Myra places a hand on Eva’s back. The girl does not move or speak. She seems to be
still asleep. Gently, Myra rubs Eva’s back, speaking to her softly, the way she had
with Adam when he would have a night terror.

Eva squeezes her eyes tight, then opens them wide. She looks at Myra, unsure, it seems,
who she is.

“It’s Myra. Dr. M.”

Eva vigorously shakes her head as though rejecting Myra’s words. Then she seems to
come to. She covers her face with her hands.

“What happen?” Eva asks.

“You had a nightmare. You were screaming in your sleep.”

“I am so embarrassed.”

“Don’t be embarrassed. Everyone has nightmares on occasion.” Myra pauses. It is true
that everyone has nightmares, but only children rouse the household with screams.

“It happen before, but not in a very long time.”

“Would you like some water?”

“Yes, please.”

Myra goes into the bathroom and fills a paper cup with water. When she returns, Eva
is still sitting up in the bed. She drinks the water, then crumples the cup between
her hands.

“I promise it will not happen again.”

On Eva’s face is what Myra thinks of as the lovesick-puppy look. When the children
were little, she would see it on occasion with a playmate: a child who would respond
to cookies and milk and a hand on her shoulder by reaching out her arms and calling
. On occasion, the look will appear in the eyes of a patient whose hunger for love
is so profound that the patient’s awareness that Myra is a therapist—listening with
genuine care and interest, with what she has come to recognize is a kind of love on
her part but remains at heart a job, a job she puts down at night and on weekends
and during August so she can care for her own family and herself—is eclipsed by a
voracious demand for more.

“Go back to sleep. We can talk in the morning.” Myra holds out her hand to take the
crumpled cup.

“My father, when he hear me scream, he slap me. My sister, she put a sock in my mouth
so he does not hear me.”

Eva studies Myra’s face. “You are worrying it will happen after Omar arrives? Don’t
worry. It is only because I was not used to it here.

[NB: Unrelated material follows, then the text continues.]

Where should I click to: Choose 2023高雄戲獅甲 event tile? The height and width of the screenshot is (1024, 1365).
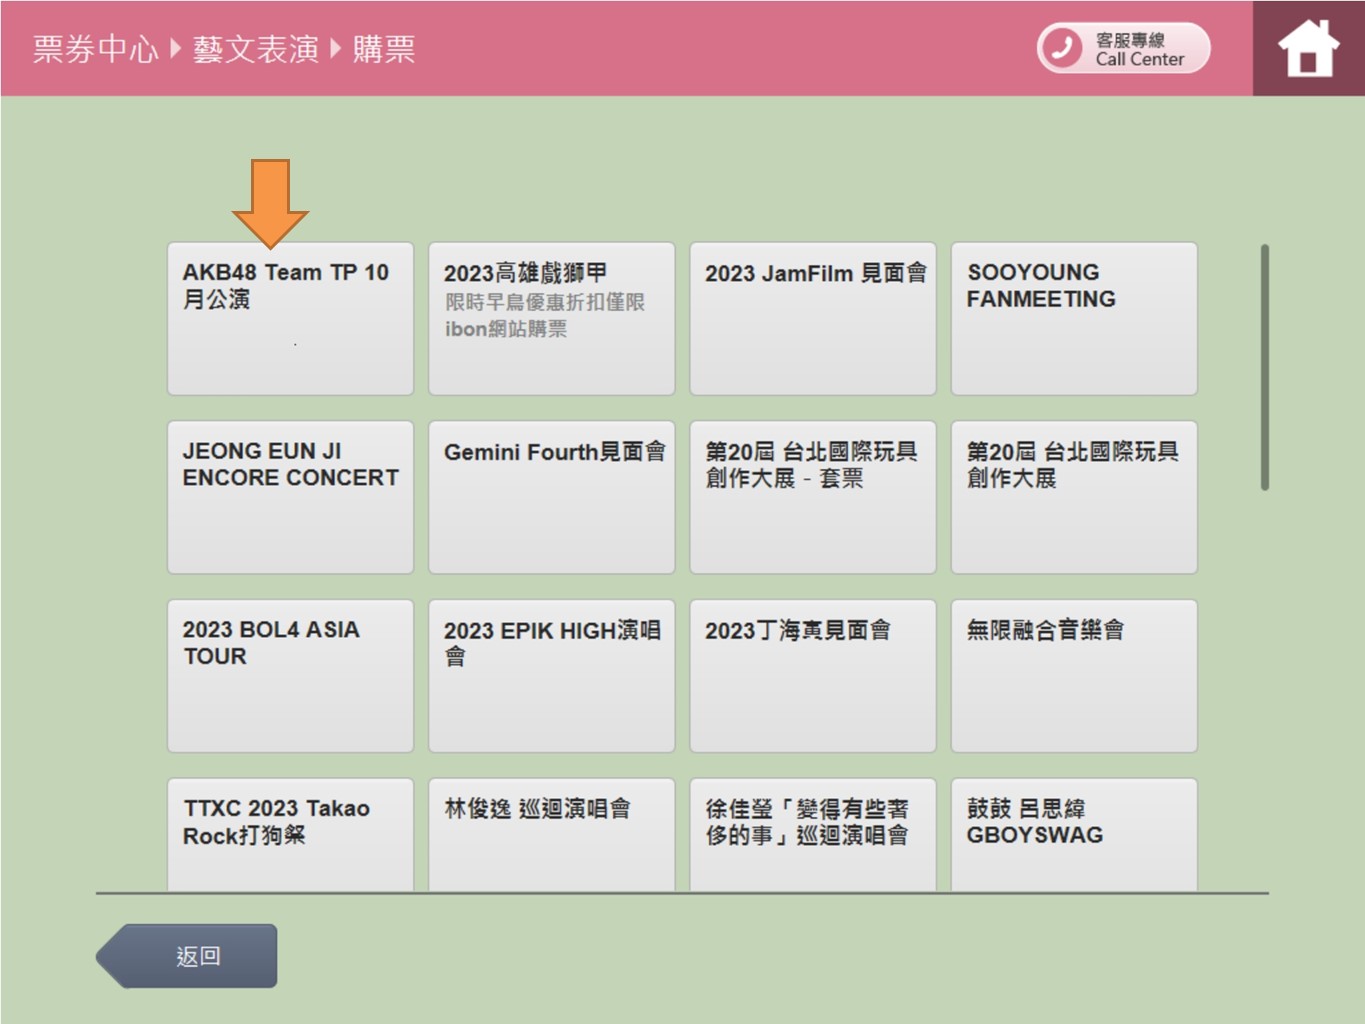[551, 318]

I am used to it now.”


In the morning, Myra cannot concentrate on her work. She sits in front of her computer,
but her thoughts will not budge from Eva’s scream. Should she send the girl back to
Lima? But for what? For being afraid to sleep alone on the ground floor? For having
a night terror?

At eight, she calls Ursula’s cell phone. It rings in Paris, where Ursula is on an
extended shopping trip, on the rose quartz marble ledge of the enormous bath where
she is soaking, in her suite at the George V Hotel.

Ursula listens to her cousin’s concerns about Eva’s night terrors, her worry that
perhaps New York is too much for the girl. She thinks about the problem Eva could
make for Alicia and her in their San Isidro synagogue, where her eldest grandson will
soon be seeking his bar mitzvah date, were Eva to ask for Hebrew lessons or Jewish
education or, God forbid, to join the congregation.

“Well, of course, sweetheart, if you need to send her back…” Ursula sighs. She climbs
out of the tub, her brown nipples covered with milk foam. Her waist has thickened
considerably since she reached menopause, a decade ago, but in her hand-sewn Parisian
lingerie, her breasts and bottom—with the help of her trainer and ample French emollients—have
retained sufficient firmness, in tandem with her Centurion American Express card,
to attract the occasional twenty-something lover, such as the young Spaniard now splayed
naked on the floral quilted spread of the hotel bed.

“Well, I suppose I might find her a job in one of the knitting factories on the outskirts
of the city. Only, they treat the girls there like slaves, paying them piece work
for hats and sweaters. Fifty cents a hat. Two dollars a sweater.”

Wrapped in a towel, Ursula enters the dressing room, the chaise longue and telephone
table littered by now, her third day in Paris, with shopping receipts and clothing
boxes, one of which produces a red lace brassiere and a matching pair of tap pants.